La quatrième de couverture…
” 1944, pendant l’Occupation. Les Français vivent désormais dans l’espoir d’un débarquement allié et l’inquiétude gagne l’armée allemande, accentuant les crispations et les duretés perpétrées contre la population française. Maximilian von Wreden, officier du Renseignement allemand, est en poste à Paris depuis quelques mois quand il rencontre Marianne, une étudiante en philosophie de vingt et un ans. Sa peau est douce, ses lèvres sont tendres, elle réussit à apaiser ses démons intérieurs. Ce que Maximilian ne sait pas, c’est que la jeune femme travaille en réalité pour un réseau de résistants. Elle a volontairement été jetée dans la gueule du loup pour le séduire et lui soutirer des informations sensibles. Pour elle, il est d’abord l’homme à abattre. Mais pas seulement…”
Mon avis…
La première scène se déroule de nos jours et zoome sur le petit-fils de Maximilian. Dès ces premières pages, on capte l’influence de la France sur cette famille allemande, dont la jeune génération porte les prénoms les plus communs : Charles, Philippe, Brigitte, Annette. Dès le départ, on sait que Marianne et Maximilian ont fondé une famille ensemble et ont vécu heureux. L’intérêt de l’intrigue est donc bien plus subtil que ce qu’on aurait supposé. Puis, d’un coup c’est le flashback.
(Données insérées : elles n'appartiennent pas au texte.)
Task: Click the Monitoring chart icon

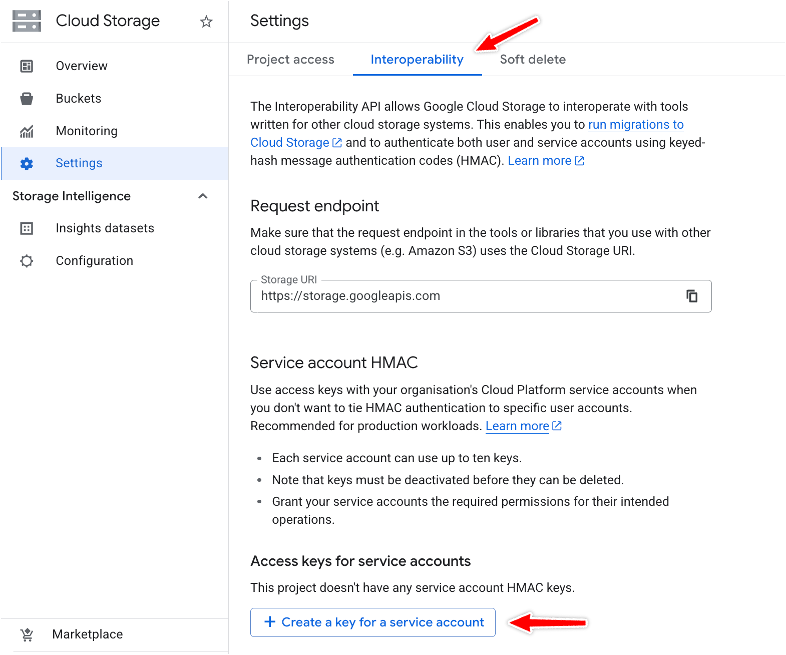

A la façon dont ces souvenirs sont amenés, j’ai eu l’impression de revoir l’une des premières scènes de Titanic, au moment où les portes s’ouvrent sur la réalité de l’époque. J’ai entrevu ce même charme nostalgique qui m’a emporté dans les heures noires des années 40.
J’ai aimé cette histoire justement parce qu’elle ne tombe pas dans la facilité de l’ultra édulcoré. Dès le départ, le personnage de Maximilian laisse entrevoir le visage d’un homme, pas d’un allemand, pas simplement d’un ennemi, mais d’un homme qui comme tout un chacun a des sentiments. Contrairement aux textes écrits sous certaines plumes vengeresses, Carole Declercq casse les clichés en démontrant très clairement que non, tous les allemands de cette période n’étaient pas pro-nazi et oui, certains désapprouvaient leur gouvernement, parfois même très ouvertement et quitte à se mettre en danger. D’ailleurs, l’auteure ne semble pas porter de jugement sur le contexte historique. Le texte ne transpire pas la haine pour le peuple allemand comme je l’ai souvent lu dans les romans qui traitent de la Seconde Guerre Mondiale. Elle écrit des faits, des sentiments de manière objective.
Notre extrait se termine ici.